A medio camino entre el aforismo, la
nota, el apunte y el fragmento, he aquí un breve reguero de extractos de Los caracteres que le permitirán al apasionado
intelector desear cuanto antes perderse en la fronda amable y lúcida de libro
tan apetecible como en agosto la sombra del alcornoque en la dehesa:
En el trato social, la que primero cede es la razón. Los
más discretos suelen ser dominados por el más loco o el más extravagante.
Vemos a ciertos hombres caer de una elevada posición por
los mismos defectos que le habían servido para subir.
Nadie es desvergonzado por gusto, sino por naturaleza;
serlo es un vicio, pero congénito.
El esclavo solo tiene un amo; el ambicioso tiene tantos
como personas útiles a su encumbramiento.
La agudeza no es cualidad ni demasiado buena ni demasiado
mala: flota entre el vicio y la virtud. No hay ocasión en que no pueda, y acaso
en que no deba, ser reemplazada por la discreción.
Los poderosos desprecian a las personas de talento que
solo tienen talento; las personas de talento desprecian a los poderosos que
sólo tienen poder. Los hombres de bien compadecen a los unos y a los otros, que
tienen poder o talento y ninguna virtud.
Quien dice pueblo dice muchas cosas. Es ésta una
expresión muy vasta y asombraría ver lo que abarca y hasta dónde se extiende.
Está el pueblo que es contrario a los poderosos, esto es, el populacho y la
multitud; está el pueblo que es contrario a los sabios, a los inteligentes y a
los virtuosos, esto es, los poderosos y los humildes.
No hacer la corte a nadie ni querer que nadie os la haga:
dulce situación, edad de oro, estado el más natural del hombre.
Nada más parecido a una viva persuasión que una mala
obstinación; de ahí los partidos, los grupos, las herejías.
Nada refresca tanto la sangre como haber sabido evitar
una tontería.
Decir de un hombre colérico, desigual, pendenciero,
malhumorado, quisquilloso, caprichoso, “es su genio”, no es excusarle, como se
cree, sino confesar sin pensarlo que tan grandes defectos son irremediables.
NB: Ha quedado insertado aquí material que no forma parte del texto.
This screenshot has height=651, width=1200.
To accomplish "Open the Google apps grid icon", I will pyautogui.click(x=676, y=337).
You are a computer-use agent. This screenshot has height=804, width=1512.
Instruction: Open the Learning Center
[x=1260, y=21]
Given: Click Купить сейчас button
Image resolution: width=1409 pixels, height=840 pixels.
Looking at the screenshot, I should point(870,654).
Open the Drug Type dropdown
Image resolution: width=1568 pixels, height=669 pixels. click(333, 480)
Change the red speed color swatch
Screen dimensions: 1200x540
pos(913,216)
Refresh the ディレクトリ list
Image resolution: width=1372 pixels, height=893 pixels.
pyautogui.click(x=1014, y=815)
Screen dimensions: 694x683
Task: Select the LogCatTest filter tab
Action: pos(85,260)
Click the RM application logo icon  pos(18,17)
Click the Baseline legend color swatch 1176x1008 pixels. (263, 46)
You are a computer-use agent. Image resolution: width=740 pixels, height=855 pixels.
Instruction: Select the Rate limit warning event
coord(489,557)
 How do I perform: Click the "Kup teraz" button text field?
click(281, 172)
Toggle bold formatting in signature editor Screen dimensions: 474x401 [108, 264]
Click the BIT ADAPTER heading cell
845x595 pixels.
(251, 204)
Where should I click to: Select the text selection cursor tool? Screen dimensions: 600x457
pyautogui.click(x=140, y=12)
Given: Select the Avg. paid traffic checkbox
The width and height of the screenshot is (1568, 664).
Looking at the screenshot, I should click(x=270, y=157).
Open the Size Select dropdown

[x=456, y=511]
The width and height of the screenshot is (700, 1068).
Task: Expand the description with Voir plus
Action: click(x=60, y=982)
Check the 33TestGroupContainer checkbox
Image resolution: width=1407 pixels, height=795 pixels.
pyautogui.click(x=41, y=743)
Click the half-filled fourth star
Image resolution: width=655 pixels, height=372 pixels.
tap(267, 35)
La descortesía no es un vicio del alma, sino el efecto de
varios vicios: de la necia vanidad, de la ignorancia de los deberes, de la
pereza, de la estupidez, de la distracción, del desprecio a los demás, de la
envidia.
Nada hace comprender mejor lo poco que Dios estima las
riquezas, el dinero y otros grandes bienes de fortuna y posición, que el
considerar la clase de hombres a quienes se los concede.